I put together a PowerPoint presentation and materials to distribute. Other clubs are welcome to modify the presentation for their use; please contact me at if you would like a copy. It still needs some tweaking, and suggestions are welcome on how to improve it!

One of the points I made is that while it may appear purebreds have more health issues than mixed breeds do, that’s because responsible breeders do tons of health testing and are not afraid to put both the good and bad information out there.

I asked the students for a show of hands of those who had dogs. Then I asked for hands to remain up for owners of mixed breed dogs. I asked those with their hands still raised, “Who is going to health test your dogs? Will you obtain testing through the Orthopedic Foundation for Animals (OFA), PennHIP, a veterinary ophthalmologist, etc.?” Not one hand remained up. I think they understood my point.

I asked those who had contacts and eyeglasses, “Who did you go to for your prescription? Your GP? Or an ophthalmologist?” Then I continued, “Nothing against general practice vets, but having a clean bill of health from a GP versus a specialist is a very different thing.”

I explained that I would not be comfortable having my regular vet look at my dog’s eyes and simply say, “Yeah, they look good,” or put pressure on my dog’s back and wiggle the butt and tell me my dog has sound hips.
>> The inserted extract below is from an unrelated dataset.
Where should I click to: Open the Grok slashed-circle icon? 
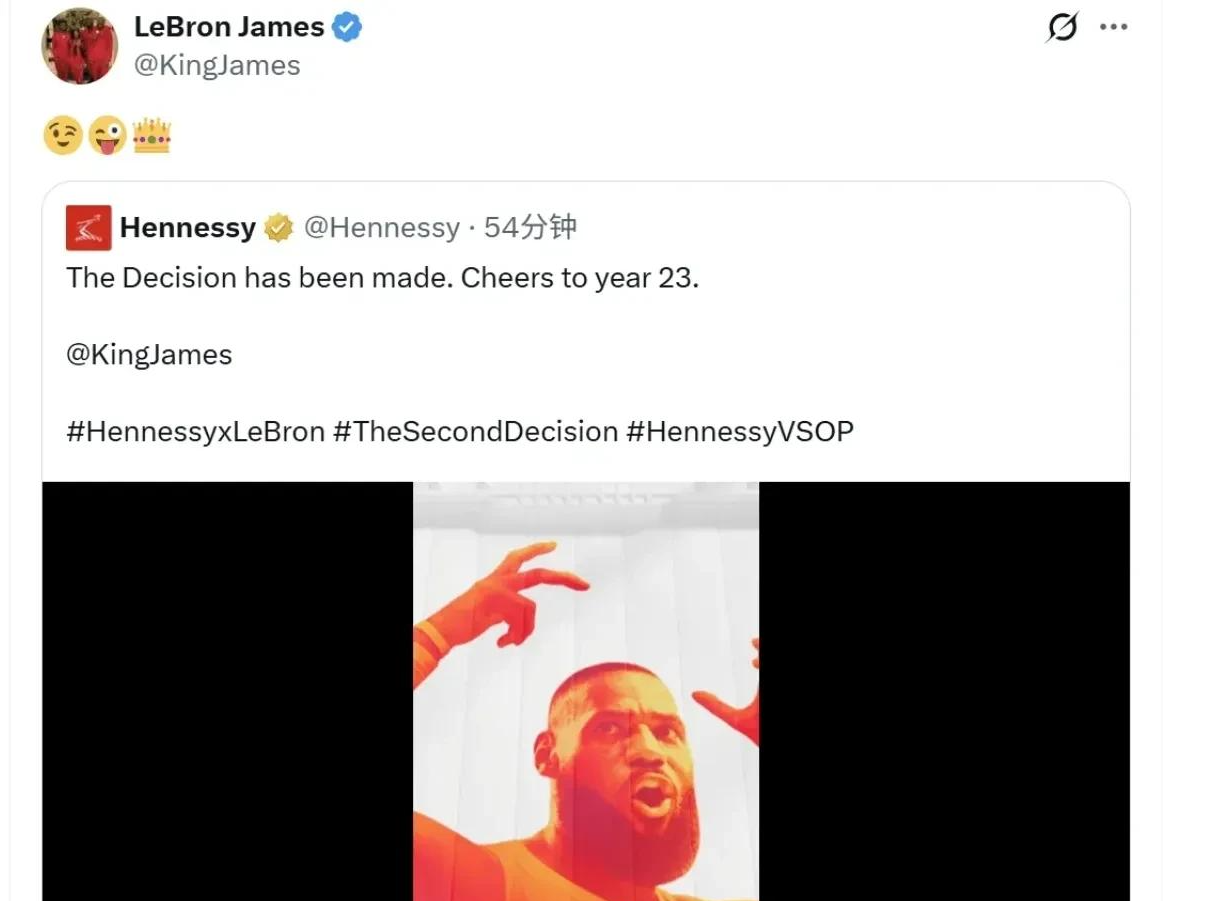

I want the dogs that I consider for breeding to be evaluated by specialists.

I told them that a dog at my house is 14 1/2 year old and was diagnosed by OFA with mild subluxation of the hips at age two due to a wide socket and flat ball, yet she's still sound and moves beautifully. Just looking at her gait wasn’t enough information for me as a breeder. Responsible breeders seek out veterinary experts and use recognized testing protocols to obtain reliable and accurate evaluations of their dogs’ health and genetics.

After the program, we opened it up for discussion and allowed the attendees some hands-on interaction with the dogs. Club members brought an Ibizan Hound, a Weimaraner, and Golden Retrievers. My husband, daughter, and I brought four of our Cardigan Welsh Corgis. About half of the students stayed after the meeting, and we had some frank discussions about why we do what we do and why it is important to us.

We loved reaching out to the students and instructors, and they asked us to do more! Our club is planning a program in the spring to demonstrate the diversity of our purpose-bred purebred dogs – agility, tracking, obedience, therapy and service work, barn hunt, coursing, etc. We hope to expand the program to other universities and colleges in Iowa.

It took some time to put the program together, but it was well worth the time and effort. It was a welcome change for us to be proactive, it gave us great joy to share information about what we do as responsible breeders, and the students were very receptive to hearing what we had to say! 

We strongly encourage other clubs and breeder groups to think about what you can do in your communities to take back the conversation and spread the message that we love our dogs and what we do as breeders really matters.


The Cedar Rapids Kennel Assocation (CRKA) is a not for profit member club of The American Kennel Club (AKC) that has been in the Cedar Rapids area for over 75 years. CRKA's mission as set out in its constitution is:
• To further the advancement of all breeds of purebred dogs.
• To conduct events for which the club is eligible to hold under the rules and regulations of the American Kennel Club.